===== Sección del documento

Se ha iniciado la transición política en Cuba. Sin Fidel Castro en la jefatura de gobierno, el poder político en la isla no es el mismo. Su dinámica cambia, y por lo tanto cambian también las condiciones de funcionamiento del sistema político. Porque uno de sus soportes esenciales, la autoridad ordenadora del líder, desaparece.



La velocidad, profundidad y modo del cambio dependen de muchos factores, la mayoría de ellos todavía ocultos. Pero el cambio va, para decirlo en cubano.



No tiene mucho sentido referirse a los poderes evidentes: las Fuerzas Armadas, el partido, los altos cargos burocráticos, el poder económico, la policía, y la red territorial de control del orden interno. Más importante es evaluar la calidad del vínculo social de esos poderes. Y su capacidad de articularse como un poder corporativo capaz de negociar con cualquier poder político, conservador o emergente.



El mejor pie, a juzgar por otras experiencias similares, está en las Fuerzas Armadas y en la policía profesional, sin perjuicio de los ajustes internos que se vayan haciendo y que le signifiquen independencia del poder político. El peor está en la red de inteligencia y control social territorial. Ella, por razones obvias, es resumidero del encono social, y según su profundidad, puede minar la estabilidad de la transición. Es el aparato más público y menos justificado del privilegio.

Hoy existen datos más que suficientes para teorizar la reversibilidad de los socialismos reales. Ineluctable, como diría Fernando Claudín, en su libro sobre la oposición política en el socialismo real de fines de los años setenta. Pero aún después de la caída del muro de Berlín y de la Unión Soviética, las izquierdas seguirán buscando culpables externos. Como si las hazañas acometidas exitosamente en un momento histórico no bastaran para justificar una vida. Necesitan el finalismo para vivir y explicar su derrota.

Es posible que la Cuba sin Fidel permita reflexionar desde la izquierda porqué un proceso político que en sus inicios marcó de manera profunda la conciencia moral de América Latina se transformó luego, presa de sus propios errores – y de la ferocidad de sus enemigos- en un mundo sin libertad, de grandezas y miserias, de igualdad y privilegios. Y donde ahora combatirán, a descampado, las ideas sobre el futuro en medio de culpas, esperanzas o intentos de represión.

==========
===== Datos disponibles

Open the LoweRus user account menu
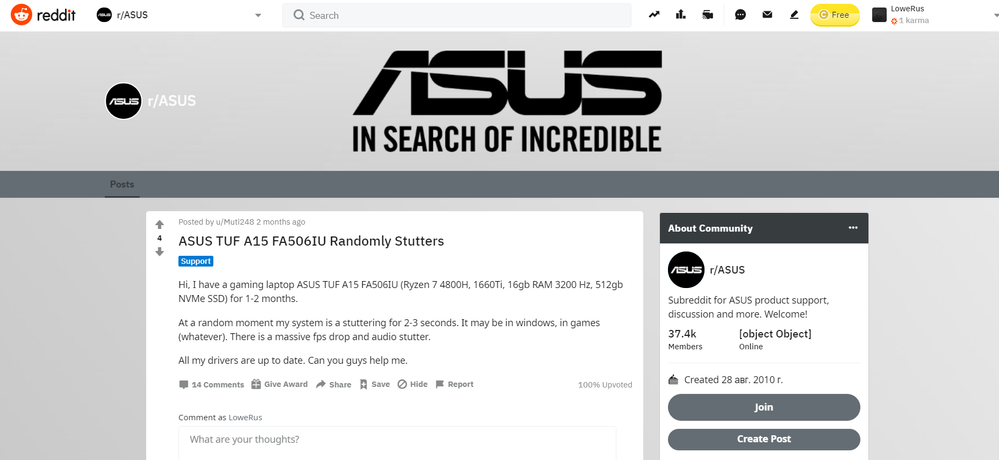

==========

_Instrucción 1_:
Responde brevemente sobre el texto sobre la transición cubana:
(a) ¿Qué soporte esencial del sistema político desaparece sin Fidel Castro?
(b) ¿En qué aparato se sitúa el peor pie?
(c) ¿A qué autor se menciona a propósito de la reversibilidad de los socialismos reales?
_Instrucción 2_:
Por favor, reproduce literalmente el pasaje del texto sobre la transición cubana que empieza en las palabras "Se ha iniciado" y termina después de "del líder, desaparece.".
Los datos no guardan relación con el texto sobre la transición cubana.

_Respuesta correcta 1_:
(a) La autoridad ordenadora del líder.
(b) En la red de inteligencia y control social territorial.
(c) A Fernando Claudín.

_Respuesta correcta 2_:
Se ha iniciado la transición política en Cuba. Sin Fidel Castro en la jefatura de gobierno, el poder político en la isla no es el mismo. Su dinámica cambia, y por lo tanto cambian también las condiciones de funcionamiento del sistema político. Porque uno de sus soportes esenciales, la autoridad ordenadora del líder, desaparece.